### [Stored items]
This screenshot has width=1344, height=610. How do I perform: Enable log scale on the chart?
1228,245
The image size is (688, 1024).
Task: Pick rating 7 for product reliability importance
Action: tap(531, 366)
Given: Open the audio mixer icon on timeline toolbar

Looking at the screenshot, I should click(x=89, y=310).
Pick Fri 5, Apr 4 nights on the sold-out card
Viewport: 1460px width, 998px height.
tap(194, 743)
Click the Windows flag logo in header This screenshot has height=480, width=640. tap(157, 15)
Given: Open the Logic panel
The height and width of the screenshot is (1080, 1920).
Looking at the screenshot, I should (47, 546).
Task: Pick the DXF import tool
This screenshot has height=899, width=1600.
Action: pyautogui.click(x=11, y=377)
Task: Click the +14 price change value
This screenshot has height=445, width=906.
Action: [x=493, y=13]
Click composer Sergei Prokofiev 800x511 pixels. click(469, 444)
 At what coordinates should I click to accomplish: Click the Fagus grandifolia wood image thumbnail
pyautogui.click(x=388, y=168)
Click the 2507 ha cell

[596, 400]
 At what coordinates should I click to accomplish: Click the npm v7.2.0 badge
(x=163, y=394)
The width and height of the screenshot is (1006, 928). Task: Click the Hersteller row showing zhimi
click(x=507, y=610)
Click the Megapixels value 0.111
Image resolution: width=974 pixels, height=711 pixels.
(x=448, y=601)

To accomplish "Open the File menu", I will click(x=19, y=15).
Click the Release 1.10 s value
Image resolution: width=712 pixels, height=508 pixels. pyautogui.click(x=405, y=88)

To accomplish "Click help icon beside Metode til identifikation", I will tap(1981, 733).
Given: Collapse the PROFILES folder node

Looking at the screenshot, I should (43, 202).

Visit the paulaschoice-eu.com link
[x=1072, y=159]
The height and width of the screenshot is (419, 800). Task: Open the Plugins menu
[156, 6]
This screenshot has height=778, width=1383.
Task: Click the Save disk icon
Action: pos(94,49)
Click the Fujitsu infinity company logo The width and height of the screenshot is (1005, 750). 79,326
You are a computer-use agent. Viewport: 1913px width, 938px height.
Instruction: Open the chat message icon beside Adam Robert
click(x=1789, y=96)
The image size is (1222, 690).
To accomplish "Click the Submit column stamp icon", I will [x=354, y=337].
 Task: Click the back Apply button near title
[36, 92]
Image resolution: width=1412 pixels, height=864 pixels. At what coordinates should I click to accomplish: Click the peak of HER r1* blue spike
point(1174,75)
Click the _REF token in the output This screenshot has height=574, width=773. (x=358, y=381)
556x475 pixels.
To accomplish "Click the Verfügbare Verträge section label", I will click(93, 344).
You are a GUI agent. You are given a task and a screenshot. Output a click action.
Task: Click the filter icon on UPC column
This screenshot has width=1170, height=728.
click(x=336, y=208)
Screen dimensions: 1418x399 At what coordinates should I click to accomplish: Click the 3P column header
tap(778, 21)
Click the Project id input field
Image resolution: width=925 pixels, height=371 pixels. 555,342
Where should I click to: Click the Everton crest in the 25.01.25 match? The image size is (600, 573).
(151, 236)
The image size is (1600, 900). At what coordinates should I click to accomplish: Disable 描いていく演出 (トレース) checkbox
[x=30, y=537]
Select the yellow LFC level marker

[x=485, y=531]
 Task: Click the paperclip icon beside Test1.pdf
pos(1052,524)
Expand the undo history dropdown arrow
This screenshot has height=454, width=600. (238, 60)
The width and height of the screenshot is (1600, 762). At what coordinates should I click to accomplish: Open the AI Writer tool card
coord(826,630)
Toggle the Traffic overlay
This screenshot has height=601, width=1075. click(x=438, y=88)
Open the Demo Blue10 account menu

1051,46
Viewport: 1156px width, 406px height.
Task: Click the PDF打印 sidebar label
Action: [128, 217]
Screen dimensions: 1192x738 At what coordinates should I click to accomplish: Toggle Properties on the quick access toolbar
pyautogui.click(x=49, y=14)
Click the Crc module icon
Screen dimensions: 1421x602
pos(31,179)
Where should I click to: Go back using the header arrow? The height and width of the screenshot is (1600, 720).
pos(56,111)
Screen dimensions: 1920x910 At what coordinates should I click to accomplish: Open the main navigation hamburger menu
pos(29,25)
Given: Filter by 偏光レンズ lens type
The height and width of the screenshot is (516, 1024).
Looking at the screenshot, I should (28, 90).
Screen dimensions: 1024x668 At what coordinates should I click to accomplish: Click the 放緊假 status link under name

### [Exercise prompt]
Please transcribe each of the entries, exactly as written.

### [Response to the task]
This screenshot has width=1344, height=610. How do I perform: Enable log scale on the chart?
1228,245
The image size is (688, 1024).
Task: Pick rating 7 for product reliability importance
Action: tap(531, 366)
Given: Open the audio mixer icon on timeline toolbar

Looking at the screenshot, I should click(x=89, y=310).
Pick Fri 5, Apr 4 nights on the sold-out card
Viewport: 1460px width, 998px height.
tap(194, 743)
Click the Windows flag logo in header This screenshot has height=480, width=640. tap(157, 15)
Given: Open the Logic panel
The height and width of the screenshot is (1080, 1920).
Looking at the screenshot, I should (47, 546).
Task: Pick the DXF import tool
This screenshot has height=899, width=1600.
Action: pyautogui.click(x=11, y=377)
Task: Click the +14 price change value
This screenshot has height=445, width=906.
Action: [x=493, y=13]
Click composer Sergei Prokofiev 800x511 pixels. click(469, 444)
 At what coordinates should I click to accomplish: Click the Fagus grandifolia wood image thumbnail
pyautogui.click(x=388, y=168)
Click the 2507 ha cell

[596, 400]
 At what coordinates should I click to accomplish: Click the npm v7.2.0 badge
(x=163, y=394)
The width and height of the screenshot is (1006, 928). Task: Click the Hersteller row showing zhimi
click(x=507, y=610)
Click the Megapixels value 0.111
Image resolution: width=974 pixels, height=711 pixels.
(x=448, y=601)

To accomplish "Open the File menu", I will click(x=19, y=15).
Click the Release 1.10 s value
Image resolution: width=712 pixels, height=508 pixels. pyautogui.click(x=405, y=88)

To accomplish "Click help icon beside Metode til identifikation", I will tap(1981, 733).
Given: Collapse the PROFILES folder node

Looking at the screenshot, I should (43, 202).

Visit the paulaschoice-eu.com link
[x=1072, y=159]
The height and width of the screenshot is (419, 800). Task: Open the Plugins menu
[156, 6]
This screenshot has height=778, width=1383.
Task: Click the Save disk icon
Action: pos(94,49)
Click the Fujitsu infinity company logo The width and height of the screenshot is (1005, 750). 79,326
You are a computer-use agent. Viewport: 1913px width, 938px height.
Instruction: Open the chat message icon beside Adam Robert
click(x=1789, y=96)
The image size is (1222, 690).
To accomplish "Click the Submit column stamp icon", I will [x=354, y=337].
 Task: Click the back Apply button near title
[36, 92]
Image resolution: width=1412 pixels, height=864 pixels. At what coordinates should I click to accomplish: Click the peak of HER r1* blue spike
point(1174,75)
Click the _REF token in the output This screenshot has height=574, width=773. (x=358, y=381)
556x475 pixels.
To accomplish "Click the Verfügbare Verträge section label", I will click(93, 344).
You are a GUI agent. You are given a task and a screenshot. Output a click action.
Task: Click the filter icon on UPC column
This screenshot has width=1170, height=728.
click(x=336, y=208)
Screen dimensions: 1418x399 At what coordinates should I click to accomplish: Click the 3P column header
tap(778, 21)
Click the Project id input field
Image resolution: width=925 pixels, height=371 pixels. 555,342
Where should I click to: Click the Everton crest in the 25.01.25 match? The image size is (600, 573).
(151, 236)
The image size is (1600, 900). At what coordinates should I click to accomplish: Disable 描いていく演出 (トレース) checkbox
[x=30, y=537]
Select the yellow LFC level marker

[x=485, y=531]
 Task: Click the paperclip icon beside Test1.pdf
pos(1052,524)
Expand the undo history dropdown arrow
This screenshot has height=454, width=600. (238, 60)
The width and height of the screenshot is (1600, 762). At what coordinates should I click to accomplish: Open the AI Writer tool card
coord(826,630)
Toggle the Traffic overlay
This screenshot has height=601, width=1075. click(x=438, y=88)
Open the Demo Blue10 account menu

1051,46
Viewport: 1156px width, 406px height.
Task: Click the PDF打印 sidebar label
Action: [128, 217]
Screen dimensions: 1192x738 At what coordinates should I click to accomplish: Toggle Properties on the quick access toolbar
pyautogui.click(x=49, y=14)
Click the Crc module icon
Screen dimensions: 1421x602
pos(31,179)
Where should I click to: Go back using the header arrow? The height and width of the screenshot is (1600, 720).
pos(56,111)
Screen dimensions: 1920x910 At what coordinates should I click to accomplish: Open the main navigation hamburger menu
pos(29,25)
Given: Filter by 偏光レンズ lens type
The height and width of the screenshot is (516, 1024).
Looking at the screenshot, I should (28, 90).
Screen dimensions: 1024x668 At what coordinates should I click to accomplish: Click the 放緊假 status link under name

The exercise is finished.